Sunday, November 30, 2008

Setting Aside Reading Time

I never though I'd have a blog. Heck, I never kept a diary when I was growing up but I always had lots of to-do lists which were mostly in my head, but I guess blogging is big new way to communicate, to put one's thoughts on paper but now the WHOLE WORLD can see them. This is a scary thought; I'd better behave myself.

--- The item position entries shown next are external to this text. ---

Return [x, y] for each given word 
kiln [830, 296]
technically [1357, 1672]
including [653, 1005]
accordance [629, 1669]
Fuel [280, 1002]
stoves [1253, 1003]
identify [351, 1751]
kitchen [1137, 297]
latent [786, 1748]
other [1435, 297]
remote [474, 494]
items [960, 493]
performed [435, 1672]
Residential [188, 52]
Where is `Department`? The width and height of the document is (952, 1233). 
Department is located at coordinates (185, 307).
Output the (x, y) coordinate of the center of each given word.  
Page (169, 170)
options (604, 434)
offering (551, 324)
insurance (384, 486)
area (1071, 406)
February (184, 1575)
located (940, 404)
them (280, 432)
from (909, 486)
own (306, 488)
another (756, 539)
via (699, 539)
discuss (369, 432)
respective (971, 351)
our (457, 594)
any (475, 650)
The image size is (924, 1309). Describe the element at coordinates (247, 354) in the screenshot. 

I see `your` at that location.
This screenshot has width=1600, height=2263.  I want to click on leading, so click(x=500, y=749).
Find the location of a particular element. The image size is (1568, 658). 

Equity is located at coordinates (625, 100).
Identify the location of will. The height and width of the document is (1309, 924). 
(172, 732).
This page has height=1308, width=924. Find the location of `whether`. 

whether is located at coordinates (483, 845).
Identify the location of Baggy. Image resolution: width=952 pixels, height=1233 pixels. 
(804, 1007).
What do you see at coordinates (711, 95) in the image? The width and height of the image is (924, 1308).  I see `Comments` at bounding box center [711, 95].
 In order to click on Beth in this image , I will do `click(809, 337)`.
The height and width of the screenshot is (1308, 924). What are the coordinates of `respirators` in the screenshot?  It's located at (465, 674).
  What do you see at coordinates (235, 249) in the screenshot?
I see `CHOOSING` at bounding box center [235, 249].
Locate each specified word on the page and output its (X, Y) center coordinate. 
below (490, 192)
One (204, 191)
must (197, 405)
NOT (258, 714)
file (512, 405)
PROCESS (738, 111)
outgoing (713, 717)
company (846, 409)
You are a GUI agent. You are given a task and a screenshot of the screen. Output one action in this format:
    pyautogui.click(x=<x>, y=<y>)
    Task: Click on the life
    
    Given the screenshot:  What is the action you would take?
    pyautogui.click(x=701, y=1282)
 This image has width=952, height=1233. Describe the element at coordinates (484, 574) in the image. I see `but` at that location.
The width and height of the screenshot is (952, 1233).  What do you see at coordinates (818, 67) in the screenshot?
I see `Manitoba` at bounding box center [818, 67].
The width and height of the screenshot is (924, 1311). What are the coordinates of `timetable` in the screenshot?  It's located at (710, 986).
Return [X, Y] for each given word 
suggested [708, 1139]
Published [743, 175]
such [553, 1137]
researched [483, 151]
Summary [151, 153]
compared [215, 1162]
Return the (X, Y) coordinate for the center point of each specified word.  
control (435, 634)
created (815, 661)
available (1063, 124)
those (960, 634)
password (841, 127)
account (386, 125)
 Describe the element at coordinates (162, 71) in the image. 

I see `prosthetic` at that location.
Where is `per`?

Setting aside reading time. Why is it so much harder to do these days? I've always worked full-time, is it because I'm older now, more pooped when I get home from work? I used to read through the night, finish a book at 2:00 or 3:00 a.m. and still bounce out of bed rarin' to go. No more. There were months when I could read 25-30 books a month (some of them real heavyweights, literally), now I can barely read 10 books every month. Finding the reading time is a challenge. I can read your mind, you know: you're saying to yourself "then she should be READING right now, not blogging". And you'd be right. So I think I'm going to sign off and get back to my current read, a historical which has received positive online buzz but I've been having trouble staying with it. Omigod, I just had a thought: maybe the quality of one's current read is the secret to setting aside reading time. When the book is awesome you can't stay away from it.